Back in 2016, Officine Panerai launched the Luminor Due collection, a new family of watches that took all that was good about the hardy and robust Luminor and slimmed it down into something more manageable and more design-centric. Fashionability was certainly the order of the day, especially when presented with 3-bar/30 meter water resistance, making for Luminor watches that were meant to be taken out into town rather than tool watches taken out into the water.
Indeed, with that big crown guard the Luminor collection has always been the more tool-watch-centric line to Panerai’s more elegant Radiomir collection. Which is why a little bit of controversy struck when the Italian watchmaker essentially debuted a dress watch with all the well-known design codes of the Panerai Luminor, but without any of the collection’s well-established abilities.
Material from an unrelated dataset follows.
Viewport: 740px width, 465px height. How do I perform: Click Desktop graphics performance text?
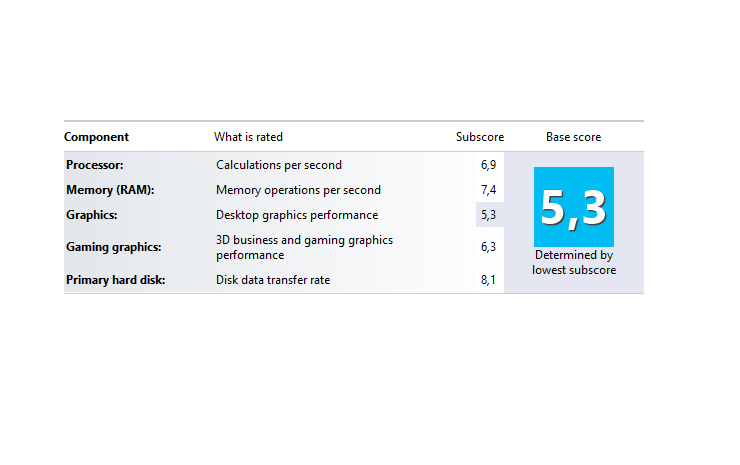coord(297,215)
Still, the availability of options and alternatives will always be a good thing, which is why the Luminor Due collection continues to exist as a dressier substitute for individuals with more land-locked tastes.
This year, the new Luminor Due 3 Days Automatic Acciaio (PAM00943) and the Luminor Due 3 Days GMT Power Reserve Automatic (PAM00944) continues to express the collection’s clean and minimalist lines with svelte AISI 316L stainless steel (acciaio) cases measuring 45mm in diameter. Both watches feature the P.4001 and P.4002 self-winding calibers, respectively, with both movements featuring a power reserve of three days courtesy of two spring barrels. Both movements are 13¾ lignes in size, offer a date display at 3 o’clock, and feature off-centered micro-rotors made of tungsten, a material chosen for its high specific weight.
Further, both movements oscillate at 28,800 vibrations per hour and have balances firmly fixed in position by a bridge with twin supports, which helps make the structure more rigid and viable. Best of all, both the P.4001 and P.4002 self-winding calibers feature a useful seconds reset mechanism, which stops the balance and snaps the seconds hand back to zero whenever the crown is pulled out for down-to-the-millisecond synchronization.
The differences between the two movements start with the power reserve indicator, which is circular and positioned on the caseback of the Luminor Due 3 Days Automatic Acciaio. The Luminor Due 3 Days GMT Power Reserve Automatic, on the other hand, has its power reserve on the dial at the 5 o’clock position, and adds a GMT function (as its name implies) with a central hand and a nifty night/day indicator tucked in with the seconds subdial at 9 o’clock for those frequent flyers and international business-types.
This is all well and good. But just as an aside, what really stands out here are the beautiful anthracite sandwich dials with satiné soleil (sunburst) finishing on both watches, which when combined with the warm luminous beige substance of the hour markers for extreme luminosity under all lighting conditions, makes for gorgeous dials that you just cannot take your eyes off. Of the two, the Luminor Due 3 Days Automatic Acciaio has the less cluttered of the two dials but one cannot deny the functionality of the GMT function of the other.
Both new Luminor watches are matched with brown alligator straps and when are strapped to the wrist are pure Panerai watches to the core, especially with that large crown guard looming over everything. What’s different is how svelte and dressy these watches are, especially when compared with the unwieldy girth of a traditional Luminor. Yes these DIFFERENT Luminors take the signature design cues that the Italian watchmaker is known for but reworks them to slip under the most fashionable cuffs out there. And from an optional and alternative standpoint, that will always be a good thing.